192. — Comme repères possibles pour des chronologies relatives, nous avons dans le monde colonial beaucoup de données fournies par des associations précises dans les tombes ; bien entendu, nous devons, là encore, nous occuper d’abord exclusivement des importations ; nous devons aussi nous rappeler les marges d’incertitude que comporte ce genre d’associations : s’agissant d’importations, nous sommes là, si je peux dire, tout à fait au bout de la chaîne, puisque toutes les phases de l’existence du vase (production, exportation, utilisation, dépôt dans la tombe) viennent ajouter leurs incertitudes chronologiques. On rappellera également les mises en garde faites récemment par M. Gras : il y a la possibilité, pas toujours suffisamment observée, de la réutilisation d’une tombe dans un délai assez court pour laisser au matériel une apparente homogénéité mais assez long tout de même pour provoquer des erreurs de datation. Il y a surtout le fait que certains types de vases peuvent avoir eu une durée beaucoup plus longue que d’autres, en raison de l’originalité de leur forme ou de leur technique, ou bien encore de leur rareté14. Tout cela est vrai ; il n’en reste pas moins que, pour l’établissement de chronologies relatives, certaines associations dans le domaine colonial de vases provenant de la Grèce de l’Est avec d’autres séries peuvent donner, compte tenu des marges d’incertitude que nous venons de rappeler, de précieux points de repère.

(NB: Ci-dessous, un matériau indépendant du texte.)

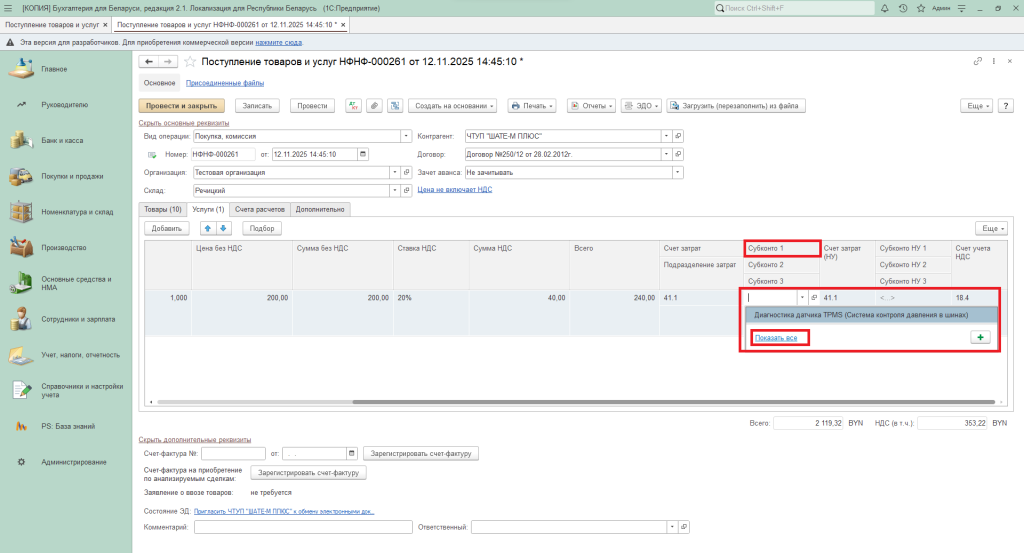The image size is (1024, 553).
Task: Add document to favorites with star icon
Action: (190, 62)
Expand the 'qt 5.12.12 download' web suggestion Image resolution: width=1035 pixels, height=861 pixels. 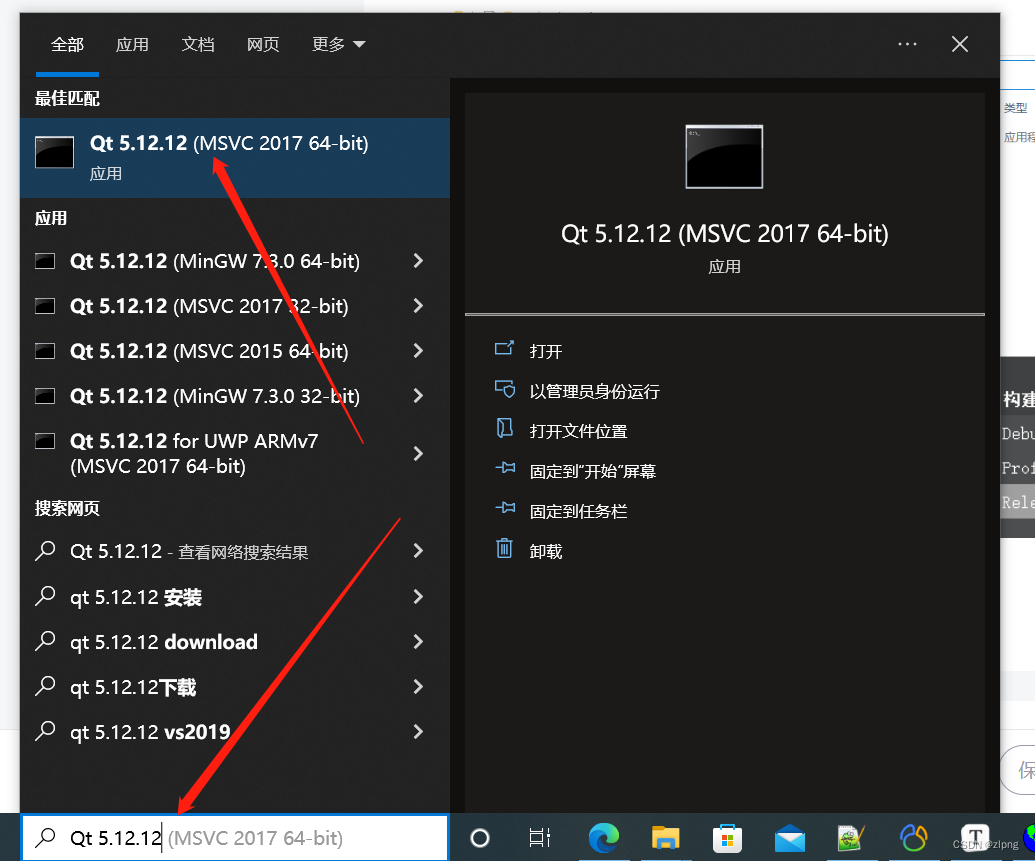pos(418,642)
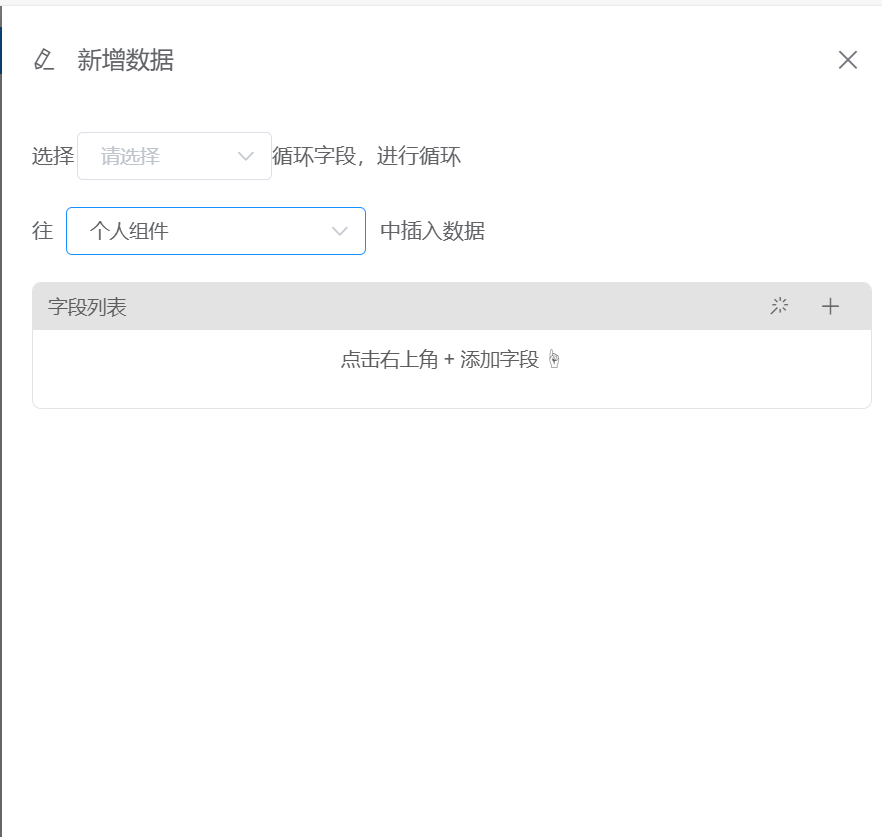Viewport: 882px width, 837px height.
Task: Click the 点击右上角 + 添加字段 hint text
Action: pos(439,360)
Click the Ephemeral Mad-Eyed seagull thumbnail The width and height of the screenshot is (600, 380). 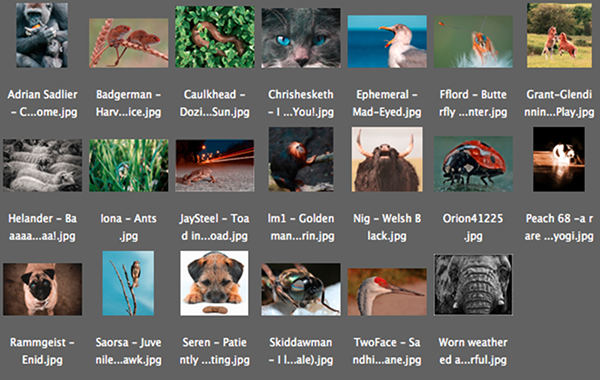(387, 41)
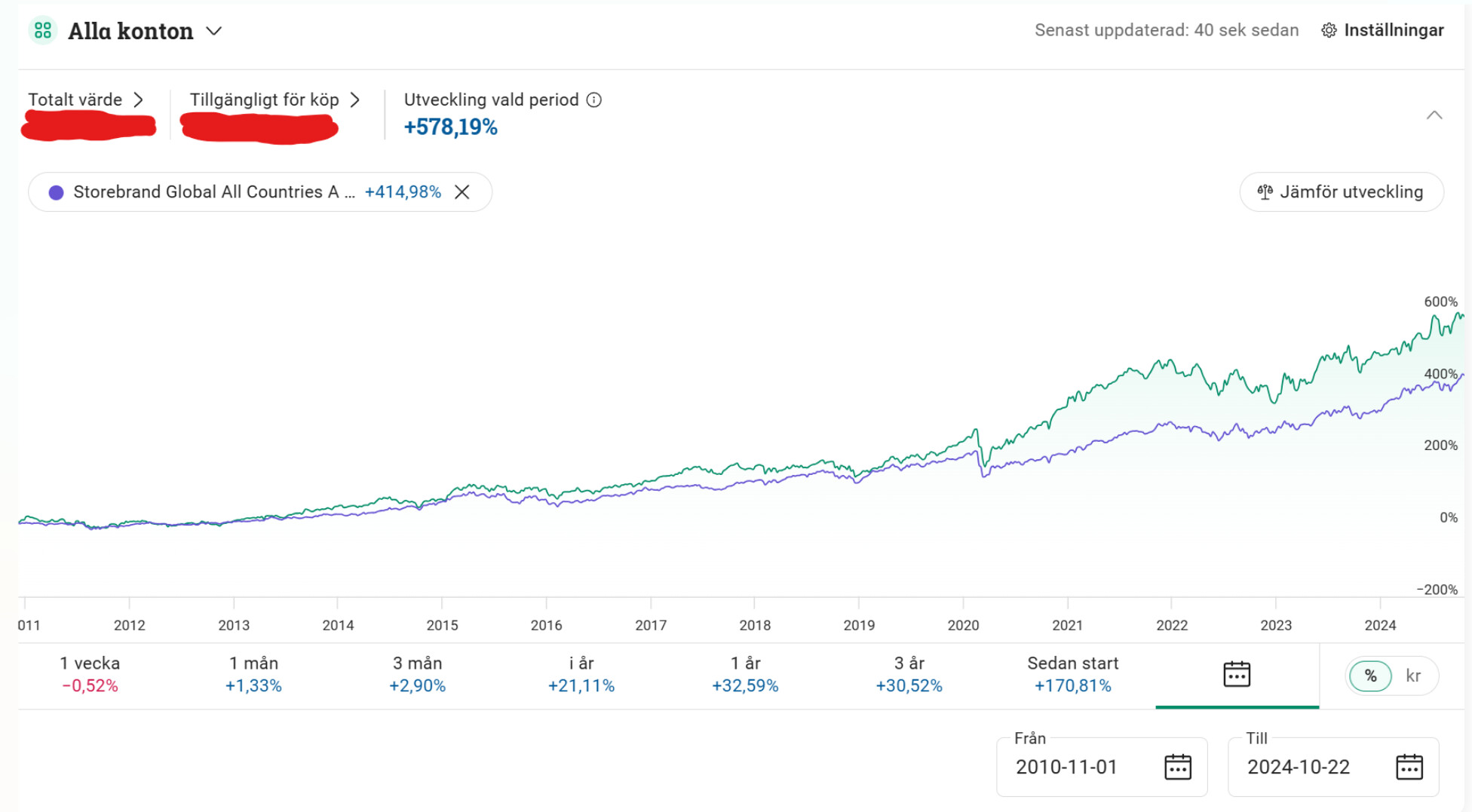This screenshot has height=812, width=1472.
Task: Open Tillgängligt för köp arrow
Action: 355,100
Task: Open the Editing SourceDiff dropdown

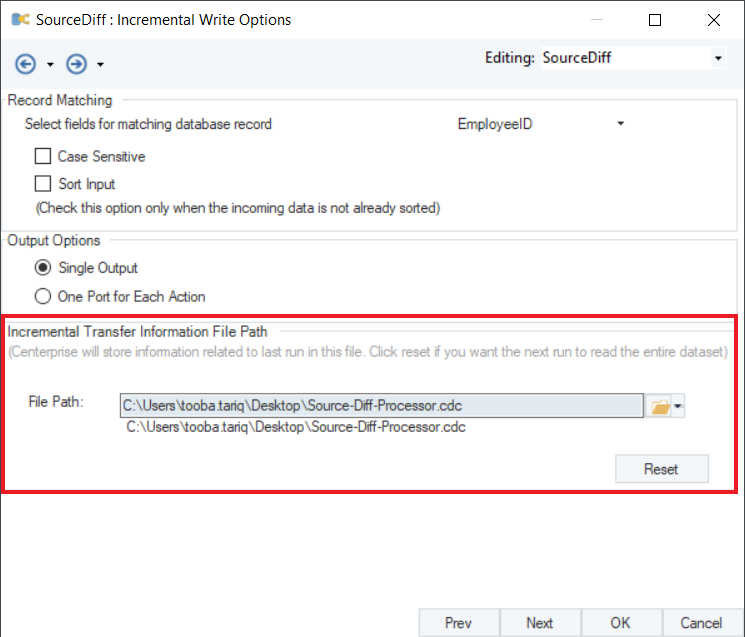Action: click(718, 58)
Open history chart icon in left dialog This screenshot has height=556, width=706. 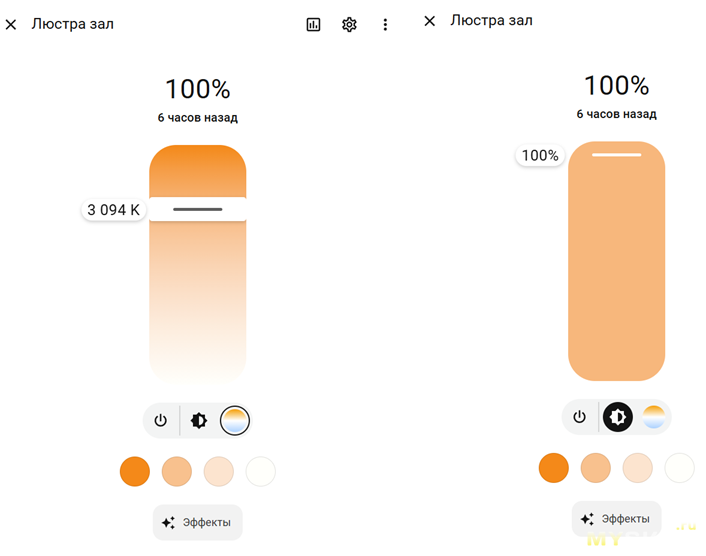click(313, 24)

Je ne parle pas ici volontairement de chronologie absolue, en rapport avec les dates de fondation, parce qu’on ne peut pas toujours être sûr d’avoir la nécropole la plus ancienne et que, d’autre part, on discutera toujours sur l’existence d’un décalage possible entre l’arrivée des premiers colons (des hommes jeunes, rappelle-t-on volontiers) et la date des premières sépultures.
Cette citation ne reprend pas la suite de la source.